# Oh nos!



## thekinetic (May 22, 2012)

Uh my tank has suddenly snails! And by that I mean snails that sprang up out o' nothing.

They're still babies so I can't tell what kind but there are 5!:shock:

Should I wait to see what they kind they are or destroy them?


----------



## Fabian (Dec 16, 2011)

Did you recently bought some plants?
I suggest you wait for some time and see.


----------



## Romad (Jun 28, 2009)

Yup - they usually hitch a ride on live plants. And snails aren't necessarily a bad thing. Just make sure not to overfeed to keep them to a minimum.


----------



## Laki (Aug 24, 2011)

A couple mmonths ago baby snails hitched in on live plants, I soaked the plants in tap water for a day and did a search with a light and got them all off. I wish I didn't now bc I obtained some with my assassin snails and keeping them in a separate tank and I LOVE THEM!! They're little suckers but they clean up algae real fast! (but they poop a lot) Mine are regular pondsnails but the other common plant hitcher is ramshorn.
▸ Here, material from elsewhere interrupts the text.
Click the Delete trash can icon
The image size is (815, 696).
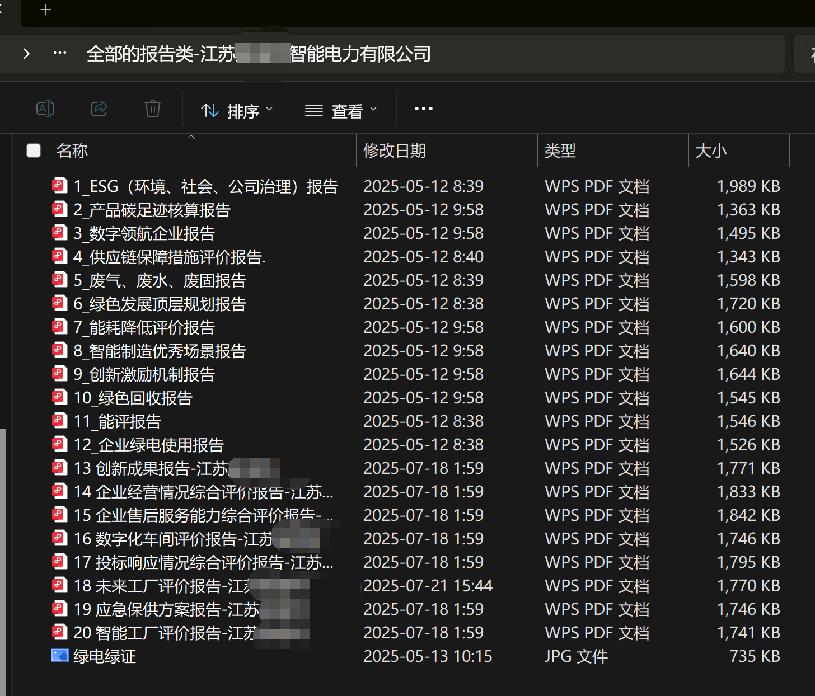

They shouldn't eat live plants, they'll consume the dead parts and you can supplement it with spinach/green lettuce or algae wafers. If they ever did become a problem you could pick up an assassin snail (they control other snail populations) or a clown loach.  Good luck! And don't rush in and kill them yet!


----------



## thekinetic (May 22, 2012)

Well I originally have a cabomba but removed it due to disease. But what gets me wondering is that they showed up shortly after I tried feeding my guy some live brine shrimp, which in the pet store was right beside a tank of live "mystery snails" aka apple snails.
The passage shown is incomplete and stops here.